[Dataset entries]
== Segment start ==
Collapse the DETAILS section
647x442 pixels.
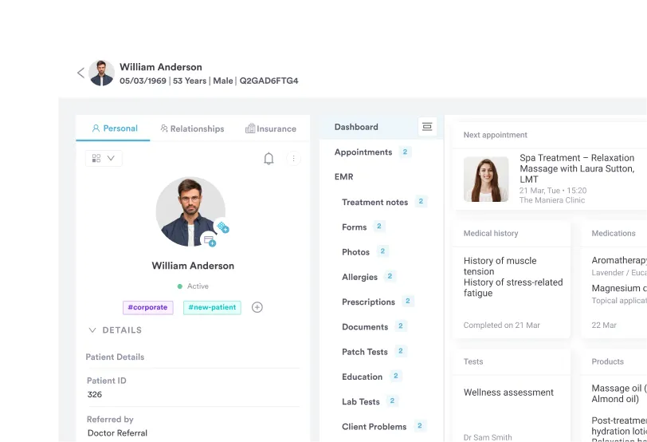point(92,330)
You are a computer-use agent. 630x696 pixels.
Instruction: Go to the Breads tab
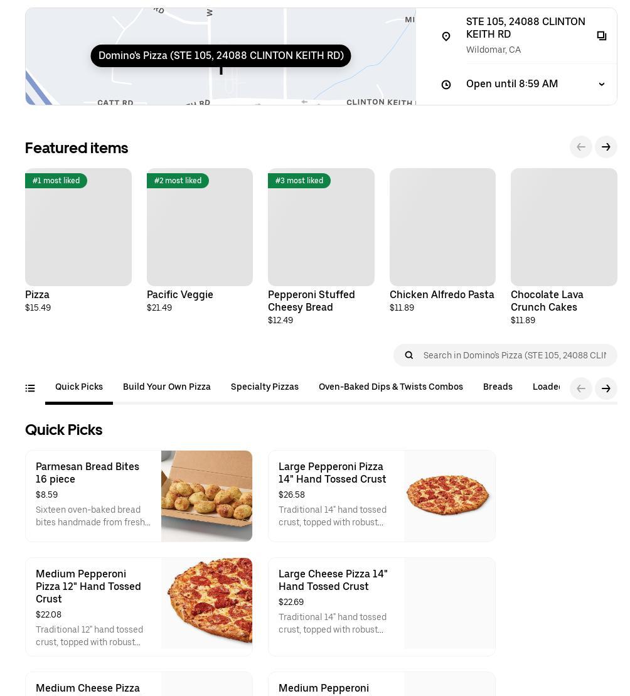(x=498, y=387)
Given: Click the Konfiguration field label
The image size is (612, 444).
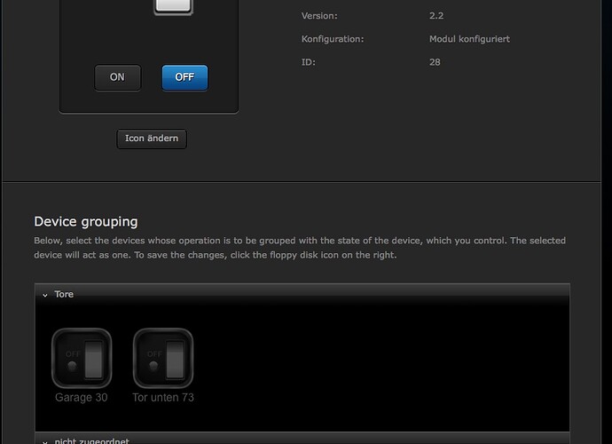Looking at the screenshot, I should click(x=333, y=39).
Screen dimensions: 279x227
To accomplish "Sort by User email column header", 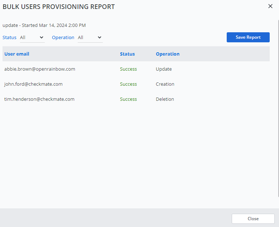I will (17, 54).
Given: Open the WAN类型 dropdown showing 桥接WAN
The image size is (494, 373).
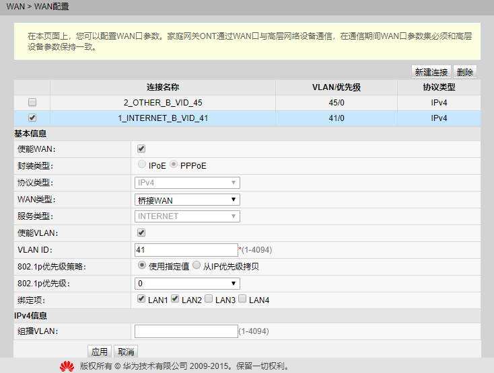Looking at the screenshot, I should point(187,200).
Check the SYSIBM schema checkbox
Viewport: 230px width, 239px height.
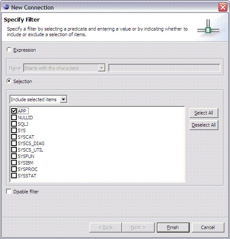tap(14, 162)

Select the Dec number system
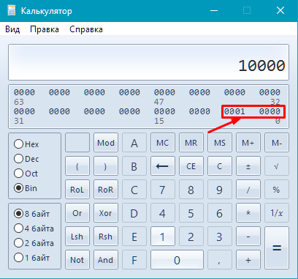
== Segment end ==
### [Required action]
In the records above, find each line that mentions the string "Given", then copy it.

### [Response below]
Given: Click the Konfiguration field label
Given: Open the WAN类型 dropdown showing 桥接WAN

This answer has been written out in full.